The knock on Tim Cook when he took over for Steve Jobs was that he wasn’t a product guy, and that’s true if you define “product” strictly as a finished piece of hardware.
But think about all the pieces — hardware, software, services — that had to come together to make Apple Pay work:
- The Passbook app, introduced at the first post-Jobs WWDC in June 2012 when nobody outside Apple could figure out what it was for.
- The acquisition in July 2012 of AuthenTec’s military-strength fingerprint recognition technology.
- The Sept. 2013 launch of TouchID on the iPhone 5S, the first iPhone with a scratch-proof sapphire home button.
- Deals negotiated in early 2014 with the major payment networks, the big U.S. banks and hundreds of retailers, from Aéropostale to Walt Disney Resorts.
- The Sept. 2014 launch of iPhone 6/6+, the first Apple phones equipped with NFC chips.
- Finally, with the release of iOS 8.1 on Oct. 20, the official launch of Apple Pay.

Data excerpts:
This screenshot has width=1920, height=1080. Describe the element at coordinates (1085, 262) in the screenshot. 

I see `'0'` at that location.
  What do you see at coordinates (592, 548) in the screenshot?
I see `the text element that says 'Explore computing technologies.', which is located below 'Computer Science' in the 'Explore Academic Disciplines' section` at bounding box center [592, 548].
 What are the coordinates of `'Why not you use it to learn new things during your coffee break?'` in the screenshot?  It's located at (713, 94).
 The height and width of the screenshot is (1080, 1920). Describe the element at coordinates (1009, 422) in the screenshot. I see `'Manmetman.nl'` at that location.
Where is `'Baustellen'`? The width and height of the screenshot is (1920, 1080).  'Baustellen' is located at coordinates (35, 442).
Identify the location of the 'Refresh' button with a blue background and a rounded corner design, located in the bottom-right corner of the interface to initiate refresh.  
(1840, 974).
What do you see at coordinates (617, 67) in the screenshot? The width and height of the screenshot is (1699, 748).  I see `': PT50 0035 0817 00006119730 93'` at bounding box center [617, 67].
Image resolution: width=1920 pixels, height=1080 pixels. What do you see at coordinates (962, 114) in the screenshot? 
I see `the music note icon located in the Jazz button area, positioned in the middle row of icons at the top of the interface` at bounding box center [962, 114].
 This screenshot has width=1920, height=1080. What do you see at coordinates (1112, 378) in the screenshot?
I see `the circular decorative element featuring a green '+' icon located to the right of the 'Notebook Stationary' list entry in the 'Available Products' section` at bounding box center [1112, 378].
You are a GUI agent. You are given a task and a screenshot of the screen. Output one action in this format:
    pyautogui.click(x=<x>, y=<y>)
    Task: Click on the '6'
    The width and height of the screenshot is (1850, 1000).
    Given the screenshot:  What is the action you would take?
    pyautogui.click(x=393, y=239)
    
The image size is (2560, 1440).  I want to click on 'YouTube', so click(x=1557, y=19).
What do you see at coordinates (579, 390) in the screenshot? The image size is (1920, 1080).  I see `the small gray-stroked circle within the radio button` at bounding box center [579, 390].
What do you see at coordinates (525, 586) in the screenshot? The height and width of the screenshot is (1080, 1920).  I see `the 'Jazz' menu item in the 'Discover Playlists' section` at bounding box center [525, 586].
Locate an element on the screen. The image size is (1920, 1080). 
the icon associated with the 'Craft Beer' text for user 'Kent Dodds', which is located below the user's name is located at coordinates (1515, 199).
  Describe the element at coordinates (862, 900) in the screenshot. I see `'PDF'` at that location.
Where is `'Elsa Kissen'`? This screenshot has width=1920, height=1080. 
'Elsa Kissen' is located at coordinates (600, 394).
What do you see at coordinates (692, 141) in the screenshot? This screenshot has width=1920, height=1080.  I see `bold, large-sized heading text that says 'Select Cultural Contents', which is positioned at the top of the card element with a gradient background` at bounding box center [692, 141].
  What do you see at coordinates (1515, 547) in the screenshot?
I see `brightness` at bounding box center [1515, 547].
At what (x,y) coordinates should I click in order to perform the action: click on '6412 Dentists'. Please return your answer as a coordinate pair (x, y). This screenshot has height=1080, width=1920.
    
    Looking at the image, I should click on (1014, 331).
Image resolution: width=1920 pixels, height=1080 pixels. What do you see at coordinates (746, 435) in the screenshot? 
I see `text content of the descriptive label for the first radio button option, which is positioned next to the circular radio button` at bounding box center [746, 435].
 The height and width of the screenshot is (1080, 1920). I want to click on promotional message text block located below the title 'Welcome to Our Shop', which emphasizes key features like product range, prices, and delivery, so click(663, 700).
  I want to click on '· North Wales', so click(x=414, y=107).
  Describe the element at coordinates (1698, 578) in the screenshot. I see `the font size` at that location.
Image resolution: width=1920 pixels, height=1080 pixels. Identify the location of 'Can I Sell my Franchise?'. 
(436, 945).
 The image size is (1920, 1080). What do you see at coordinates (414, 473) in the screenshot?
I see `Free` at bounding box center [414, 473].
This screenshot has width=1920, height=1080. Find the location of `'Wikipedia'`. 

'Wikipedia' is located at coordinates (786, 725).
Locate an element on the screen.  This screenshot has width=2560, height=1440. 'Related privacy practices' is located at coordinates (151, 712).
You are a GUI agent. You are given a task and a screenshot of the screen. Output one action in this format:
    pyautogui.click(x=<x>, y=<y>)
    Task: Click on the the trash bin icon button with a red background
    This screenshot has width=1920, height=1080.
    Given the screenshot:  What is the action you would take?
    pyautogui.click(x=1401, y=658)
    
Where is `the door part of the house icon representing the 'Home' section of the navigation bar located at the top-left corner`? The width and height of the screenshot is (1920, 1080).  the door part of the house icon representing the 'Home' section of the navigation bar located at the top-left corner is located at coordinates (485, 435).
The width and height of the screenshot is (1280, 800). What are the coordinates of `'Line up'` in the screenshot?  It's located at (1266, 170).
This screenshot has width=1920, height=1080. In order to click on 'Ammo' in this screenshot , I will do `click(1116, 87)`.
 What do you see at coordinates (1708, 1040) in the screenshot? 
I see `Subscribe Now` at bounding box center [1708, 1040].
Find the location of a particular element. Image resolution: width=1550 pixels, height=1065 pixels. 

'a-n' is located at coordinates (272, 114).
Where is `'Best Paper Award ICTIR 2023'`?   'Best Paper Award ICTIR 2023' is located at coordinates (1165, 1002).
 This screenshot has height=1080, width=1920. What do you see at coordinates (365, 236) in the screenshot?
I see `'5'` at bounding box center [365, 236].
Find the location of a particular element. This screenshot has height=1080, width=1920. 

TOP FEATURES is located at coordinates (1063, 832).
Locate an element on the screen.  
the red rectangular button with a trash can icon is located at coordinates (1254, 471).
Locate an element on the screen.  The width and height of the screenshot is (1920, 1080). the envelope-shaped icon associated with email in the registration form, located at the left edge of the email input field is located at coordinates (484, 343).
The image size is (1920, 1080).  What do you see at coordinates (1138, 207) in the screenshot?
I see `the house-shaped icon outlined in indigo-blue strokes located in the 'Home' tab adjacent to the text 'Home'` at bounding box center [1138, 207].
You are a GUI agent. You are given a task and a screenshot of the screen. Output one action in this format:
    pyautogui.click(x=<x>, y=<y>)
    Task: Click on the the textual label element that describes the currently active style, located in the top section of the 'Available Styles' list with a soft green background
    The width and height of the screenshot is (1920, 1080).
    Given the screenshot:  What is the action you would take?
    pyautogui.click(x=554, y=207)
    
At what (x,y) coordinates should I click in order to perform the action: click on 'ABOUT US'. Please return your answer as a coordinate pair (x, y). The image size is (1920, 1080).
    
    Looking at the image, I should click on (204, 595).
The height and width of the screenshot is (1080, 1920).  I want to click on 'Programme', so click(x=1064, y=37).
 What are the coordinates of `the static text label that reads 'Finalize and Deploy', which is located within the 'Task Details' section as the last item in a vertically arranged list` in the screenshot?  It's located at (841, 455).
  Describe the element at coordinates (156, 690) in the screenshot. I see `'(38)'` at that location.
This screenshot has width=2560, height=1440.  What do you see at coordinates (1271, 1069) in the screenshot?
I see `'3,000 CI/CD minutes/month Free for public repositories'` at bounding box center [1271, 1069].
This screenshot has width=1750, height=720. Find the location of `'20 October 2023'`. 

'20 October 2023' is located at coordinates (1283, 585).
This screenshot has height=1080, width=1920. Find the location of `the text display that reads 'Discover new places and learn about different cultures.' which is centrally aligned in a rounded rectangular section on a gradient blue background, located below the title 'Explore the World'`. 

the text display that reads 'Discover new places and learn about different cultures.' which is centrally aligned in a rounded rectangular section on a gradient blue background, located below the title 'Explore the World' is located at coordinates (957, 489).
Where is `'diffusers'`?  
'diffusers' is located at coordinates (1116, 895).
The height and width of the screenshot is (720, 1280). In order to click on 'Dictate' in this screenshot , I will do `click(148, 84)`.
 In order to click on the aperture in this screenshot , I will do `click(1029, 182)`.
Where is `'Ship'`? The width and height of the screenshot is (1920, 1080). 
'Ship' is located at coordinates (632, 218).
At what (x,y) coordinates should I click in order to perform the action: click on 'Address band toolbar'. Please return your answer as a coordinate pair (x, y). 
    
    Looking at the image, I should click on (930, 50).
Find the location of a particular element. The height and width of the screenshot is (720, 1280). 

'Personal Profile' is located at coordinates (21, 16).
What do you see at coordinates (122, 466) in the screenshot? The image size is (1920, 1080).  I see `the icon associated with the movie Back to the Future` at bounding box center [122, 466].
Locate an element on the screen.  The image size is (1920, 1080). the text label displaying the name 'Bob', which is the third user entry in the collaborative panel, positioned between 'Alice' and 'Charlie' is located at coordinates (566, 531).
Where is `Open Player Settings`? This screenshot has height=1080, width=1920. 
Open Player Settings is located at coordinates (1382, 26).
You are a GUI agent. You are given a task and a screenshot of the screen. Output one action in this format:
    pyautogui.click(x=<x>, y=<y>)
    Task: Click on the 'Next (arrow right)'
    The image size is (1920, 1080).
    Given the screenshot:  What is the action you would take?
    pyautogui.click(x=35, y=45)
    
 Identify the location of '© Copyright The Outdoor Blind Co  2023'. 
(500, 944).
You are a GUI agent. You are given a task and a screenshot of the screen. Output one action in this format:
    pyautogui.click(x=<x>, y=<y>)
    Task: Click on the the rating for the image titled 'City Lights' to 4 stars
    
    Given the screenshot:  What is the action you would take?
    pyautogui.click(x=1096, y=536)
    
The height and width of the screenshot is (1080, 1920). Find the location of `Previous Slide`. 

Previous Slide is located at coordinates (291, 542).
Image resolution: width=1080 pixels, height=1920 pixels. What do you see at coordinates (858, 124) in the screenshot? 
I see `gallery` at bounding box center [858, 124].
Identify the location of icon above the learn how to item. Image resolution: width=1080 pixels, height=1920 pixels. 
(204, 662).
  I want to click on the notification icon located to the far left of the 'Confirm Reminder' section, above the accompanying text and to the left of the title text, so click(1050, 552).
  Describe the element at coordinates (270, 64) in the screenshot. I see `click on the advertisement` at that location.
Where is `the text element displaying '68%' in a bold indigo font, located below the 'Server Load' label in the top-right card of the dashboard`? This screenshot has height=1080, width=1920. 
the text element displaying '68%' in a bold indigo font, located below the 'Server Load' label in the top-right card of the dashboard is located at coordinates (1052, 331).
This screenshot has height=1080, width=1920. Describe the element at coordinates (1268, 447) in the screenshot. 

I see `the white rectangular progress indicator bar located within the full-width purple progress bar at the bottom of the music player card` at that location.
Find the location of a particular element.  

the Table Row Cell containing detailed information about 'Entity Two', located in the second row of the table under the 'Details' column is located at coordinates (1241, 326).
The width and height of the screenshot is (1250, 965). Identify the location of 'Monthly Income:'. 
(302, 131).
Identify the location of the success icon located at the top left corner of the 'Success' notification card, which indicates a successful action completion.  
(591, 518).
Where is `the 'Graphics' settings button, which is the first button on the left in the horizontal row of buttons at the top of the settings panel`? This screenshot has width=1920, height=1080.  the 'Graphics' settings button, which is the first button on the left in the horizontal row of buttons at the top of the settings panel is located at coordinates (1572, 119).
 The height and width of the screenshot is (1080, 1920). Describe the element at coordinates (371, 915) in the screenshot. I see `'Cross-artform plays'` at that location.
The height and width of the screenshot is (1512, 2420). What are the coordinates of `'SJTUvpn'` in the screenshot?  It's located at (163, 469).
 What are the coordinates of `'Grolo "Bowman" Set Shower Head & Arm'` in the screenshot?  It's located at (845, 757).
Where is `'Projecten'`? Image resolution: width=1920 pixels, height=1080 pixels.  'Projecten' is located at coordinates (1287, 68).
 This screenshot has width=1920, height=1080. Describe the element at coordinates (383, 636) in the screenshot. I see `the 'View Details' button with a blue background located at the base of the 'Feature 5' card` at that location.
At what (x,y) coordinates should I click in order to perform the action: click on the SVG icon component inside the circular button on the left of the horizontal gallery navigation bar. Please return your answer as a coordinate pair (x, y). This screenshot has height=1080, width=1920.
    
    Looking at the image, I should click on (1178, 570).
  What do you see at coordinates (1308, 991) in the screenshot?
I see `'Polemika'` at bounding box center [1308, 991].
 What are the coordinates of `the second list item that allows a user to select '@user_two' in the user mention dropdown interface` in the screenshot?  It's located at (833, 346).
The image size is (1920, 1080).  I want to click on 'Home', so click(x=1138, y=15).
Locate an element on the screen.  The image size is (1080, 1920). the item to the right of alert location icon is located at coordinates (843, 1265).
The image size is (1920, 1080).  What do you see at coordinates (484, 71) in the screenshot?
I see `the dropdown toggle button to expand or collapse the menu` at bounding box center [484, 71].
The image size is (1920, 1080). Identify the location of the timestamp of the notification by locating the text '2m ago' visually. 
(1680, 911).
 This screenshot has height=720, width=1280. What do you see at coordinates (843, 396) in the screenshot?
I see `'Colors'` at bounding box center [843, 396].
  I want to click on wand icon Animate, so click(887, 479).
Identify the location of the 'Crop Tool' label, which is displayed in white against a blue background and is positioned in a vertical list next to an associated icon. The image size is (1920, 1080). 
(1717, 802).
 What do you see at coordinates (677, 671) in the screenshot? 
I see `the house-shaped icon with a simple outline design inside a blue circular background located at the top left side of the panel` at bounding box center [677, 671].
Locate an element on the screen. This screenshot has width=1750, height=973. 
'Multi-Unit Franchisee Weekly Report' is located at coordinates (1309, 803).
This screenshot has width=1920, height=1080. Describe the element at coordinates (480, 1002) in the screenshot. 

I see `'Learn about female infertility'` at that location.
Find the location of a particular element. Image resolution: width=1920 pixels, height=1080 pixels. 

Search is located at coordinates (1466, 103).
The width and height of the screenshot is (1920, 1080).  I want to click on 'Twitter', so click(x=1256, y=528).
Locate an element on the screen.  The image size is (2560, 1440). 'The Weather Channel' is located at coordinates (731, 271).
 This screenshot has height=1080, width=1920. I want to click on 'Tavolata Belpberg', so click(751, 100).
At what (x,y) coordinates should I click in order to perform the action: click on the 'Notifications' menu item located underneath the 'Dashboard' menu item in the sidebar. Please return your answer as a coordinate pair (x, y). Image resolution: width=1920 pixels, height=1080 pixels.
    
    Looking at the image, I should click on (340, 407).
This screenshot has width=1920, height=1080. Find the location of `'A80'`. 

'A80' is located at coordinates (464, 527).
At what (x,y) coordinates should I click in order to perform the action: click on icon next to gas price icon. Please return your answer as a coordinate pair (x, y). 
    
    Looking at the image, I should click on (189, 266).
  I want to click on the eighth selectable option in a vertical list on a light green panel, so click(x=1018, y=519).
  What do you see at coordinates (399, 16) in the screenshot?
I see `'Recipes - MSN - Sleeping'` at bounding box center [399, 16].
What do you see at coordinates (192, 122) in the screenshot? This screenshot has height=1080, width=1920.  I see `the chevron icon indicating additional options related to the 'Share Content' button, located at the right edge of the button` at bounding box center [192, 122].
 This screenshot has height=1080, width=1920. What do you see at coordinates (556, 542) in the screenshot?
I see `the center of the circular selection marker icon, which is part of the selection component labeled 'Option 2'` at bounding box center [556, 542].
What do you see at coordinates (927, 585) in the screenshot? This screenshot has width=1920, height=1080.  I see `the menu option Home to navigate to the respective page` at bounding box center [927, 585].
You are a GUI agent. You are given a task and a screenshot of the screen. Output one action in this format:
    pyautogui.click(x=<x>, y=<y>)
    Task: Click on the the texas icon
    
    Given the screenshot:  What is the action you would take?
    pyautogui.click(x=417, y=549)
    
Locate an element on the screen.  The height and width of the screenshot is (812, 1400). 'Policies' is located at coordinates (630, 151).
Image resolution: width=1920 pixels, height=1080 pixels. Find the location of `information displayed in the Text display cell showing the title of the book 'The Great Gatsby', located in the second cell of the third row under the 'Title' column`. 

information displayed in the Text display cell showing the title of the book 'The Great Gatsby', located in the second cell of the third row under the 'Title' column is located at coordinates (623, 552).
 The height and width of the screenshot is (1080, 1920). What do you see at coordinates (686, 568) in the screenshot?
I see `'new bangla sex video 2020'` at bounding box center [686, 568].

#### [Exercise requirements]
• A. Reproduce the Apple Pay passage between "- Deals negotiated" and "Walt Disney Resorts.", inclusive.
• B. Answer the following questions using the Apple Pay passage.
(i) At which event was the Passbook app introduced?
(ii) What did Apple acquire from AuthenTec in July 2012?
(iii) With the release of which iOS version did Apple Pay officially launch?

#### [Task-by-task answers]
• A.
- Deals negotiated in early 2014 with the major payment networks, the big U.S. banks and hundreds of retailers, from Aéropostale to Walt Disney Resorts.

• B.
(i) The first post-Jobs WWDC, in June 2012.
(ii) AuthenTec's military-strength fingerprint recognition technology.
(iii) iOS 8.1, released on Oct. 20.